- Absorption (how much drug is available to the body and how fast)
- Distribution (where the drug goes within the body)
- Metabolism (how the body eliminates the drug via chemically 'neutering' it)
- Excretion (how the body eliminates the drug, or its metabolite, by physically removing it from the body - e.g. in urine or faeces)
"Bioavailability" falls under the absorption arm of pharmacokinetics. It's basically a measure of how much of the drug becomes available in the body to work its magic. We tend to use this term instead of "absorption" when talking about a particular drug's properties, but only because it's much easier to measure. 'Bioavailability' includes absorption, but it also takes into account any metabolism that takes place before the drug enters the systemic circulation. To illustrate this, consider a tablet that you swallow, in the hope that it relieves your joint pain.Clearly, the tablet can only have an effect if it is absorbed from the gastrointestinal tract (GIT) into the blood stream. However, this is not enough by itself: the blood from the GIT passes through the liver and then the lungs before it is available to the rest of the body (via the systemic circulation). Thus, for a drug to work, not only must some of it be absorbed, but at least some of it must reach the site of action (e.g. your painful joints) without being metabolised by the GIT, liver, or lungs.

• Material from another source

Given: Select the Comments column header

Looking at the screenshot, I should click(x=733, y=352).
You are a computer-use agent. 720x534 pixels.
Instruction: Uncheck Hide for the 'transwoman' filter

Now, if you take a blood level for your drug, all you have an idea of is how much of the drug is available to the body. It can be very hard to determine how much of the drug was lost through not being absorbed, versus how much of the drug was lost through pre-systemic metabolism. Therefore, we usually talk simply of "bioavailability" (how much of the drug is available to the systemic circulation) rather than absorption, since we don't know exactly how much WAS absorbed in the first place.